Extrait source.

******

Le Conseil d’Etat vient de rendre un nouvel arrêt illustrant la frontière parfois délicate entre charge déductible du bénéfice imposable et immobilisation, en matière de redevances de licence de marque.

 

Les redevances de licence de marque constituent a priori des charges, et un arrêt célèbre du Conseil d’Etat remontant à 1996 (CE 21 aout 1996, Sife, n° 154488) est venu encadrer strictement les conditions d’immobilisation des concessions de droits de propriété industrielle. Ces redevances ne doivent être immobilisées que lorsque le contrat de concession présente cumulativement les trois conditions suivantes : être une source régulière de profits, être doté d’une pérennité suffisante et permettre une cessibilité des droits concédés.

Il s’agit ici de la première décision du Conseil d’Etat concernant une période couverte par la réforme de la définition comptable des actifs de 2005. Le Conseil d’Etat confirme maintenir les trois critères précités issus de la jurisprudence Sife, et notamment celui de la cessibilité, comme condition à une immobilisation des redevances. On avait pu se poser des questions sur ce point dans la mesure où depuis la réforme comptable de 2005, la définition des actifs est fondée sur la notion de contrôle économique et non plus de propriété juridique. On constate ainsi que le critère de cessibilité n’est pas systématiquement requis lorsque des droits incorporels ont pour origine une protection juridique résultant d’un droit légal ou contractuel . Pourtant, dans la mesure où le CNC avait exclu du champ de sa nouvelle définition des actifs les contrats de louage de marque et de brevet, le Conseil d’Etat pouvait maintenir sa jurisprudence Sife, ce qu’il fait.

Sur le fond, l’affaire est la suivante :

Un contrat de licence de marque, conclu en 1999 pour une durée initiale de cinq ans et portée à vingt ans en 2002, confère à la société licenciée, qui a pour activité la production de vêtements et d’accessoires, le droit exclusif d’exploiter la marque en question. Le Conseil d’Etat considère traditionnellement que cette exclusivité caractérise une source régulière de profits, première condition d’immobilisation des redevances. Si cette exploitation exclusive peut éventuellement se traduire par la stipulation, dans le contrat de concession, d’une clause d’exclusivité de clientèle, le Conseil d’Etat précise ici que l’absence d’une telle clause n’est pas incompatible avec la qualification de source régulière de profits.

******

Données fournies.
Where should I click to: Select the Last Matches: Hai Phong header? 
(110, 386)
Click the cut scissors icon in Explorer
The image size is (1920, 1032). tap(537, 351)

******

Consignes.
[1] Pour chaque affirmation ci-dessous, dites si elle concorde avec l'extrait sur les redevances de licence de marque (oui ou non) et citez les mots de l'extrait qui tranchent. (a) L'arrêt Sife a été rendu en 1996. (b) Le contrat de licence a été conclu pour une durée initiale de vingt ans. (c) Le Conseil d'État renonce au critère de cessibilité.
[2] Reprenez l'extrait sur les redevances de licence de marque juste après sa dernière phrase.

Corrigé.
[1]
(a) Oui : « un arrêt célèbre du Conseil d’Etat remontant à 1996 ».
(b) Non : « conclu en 1999 pour une durée initiale de cinq ans et portée à vingt ans en 2002 ».
(c) Non : « Le Conseil d’Etat confirme maintenir les trois critères précités issus de la jurisprudence Sife, et notamment celui de la cessibilité ».

[2]
Sur le deuxième critère, le Conseil d’Etat a de façon peu surprenante considéré que les droits attachés au contrat conclu pour une durée de vingt ans et tacitement renouvelable pour une même durée devaient être regardés comme dotés d’une pérennité suffisante, et ceci alors même que les recettes issues de l’exploitation du contrat avaient connu une baisse et que la mode à l’origine de la création de la marque était dépassée.

Sur le dernier critère, celui de la cessibilité des droits concédés, le Conseil d’Etat a eu l’occasion de préciser que cette condition n’était pas remplie lorsque la cession de ces droits était subordonnée à l’accord préalable du concédant (CE 16 oct. 2009, n° 308494). En pratique une grande vigilance reste nécessaire. Il s’avère en effet que le critère de cessibilité peut être considéré rempli en cas de cessibilité totale mais également partielle des droits, et comme on le sait déjà par voie de cession comme de sous-concession. Dans la présente affaire, si le contrat initial prévoyait la libre cessibilité des droits sous réserve d’en informer le concédant, deux avenants conclus en 2002 et 2004 exigeaient ensuite l’accord exprès du concédant pour (i) la conclusion d’une licence ou d’un contrat de distribution à l’international (mais non pour la France) et (ii) la conclusion de tout contrat de sous-licence. Nonobstant la signature de ces avenants, le Conseil d’Etat confirme la position des juges du fond en jugeant que les droits restaient susceptibles d’être cédés.

Considérant les trois critères d’immobilisation remplis, le Conseil d’Etat refuse en l’espèce la déduction fiscale des redevances du résultat imposable de la société requérante.

Dans cette situation se pose de façon cruciale la question de l’amortissement des droits sur la durée du contrat en vue d’obtenir malgré tout in fine leur déduction fiscale. Or le Conseil d’Etat précise que cette déduction par voie d’amortissement ne va pas de soi, encore faut-il être en mesure de déterminer la durée prévisible pendant laquelle le contrat de concession produira des effets bénéfiques sur l’exploitation. Et il juge laconiquement que tel n’est pas le cas d’un contrat de concession d’une durée de vingt ans qui prévoit « sans davantage de précisions » la possibilité de son renouvellement tacite pour une période identique.

La solution est rigoureuse et appelle clairement à des arbitrages dans la rédaction de clauses contractuelles notamment en matière de renouvellement des droits, entre la protection des droits du licencié, et le risque de se voir refuser le passage en charges des redevances.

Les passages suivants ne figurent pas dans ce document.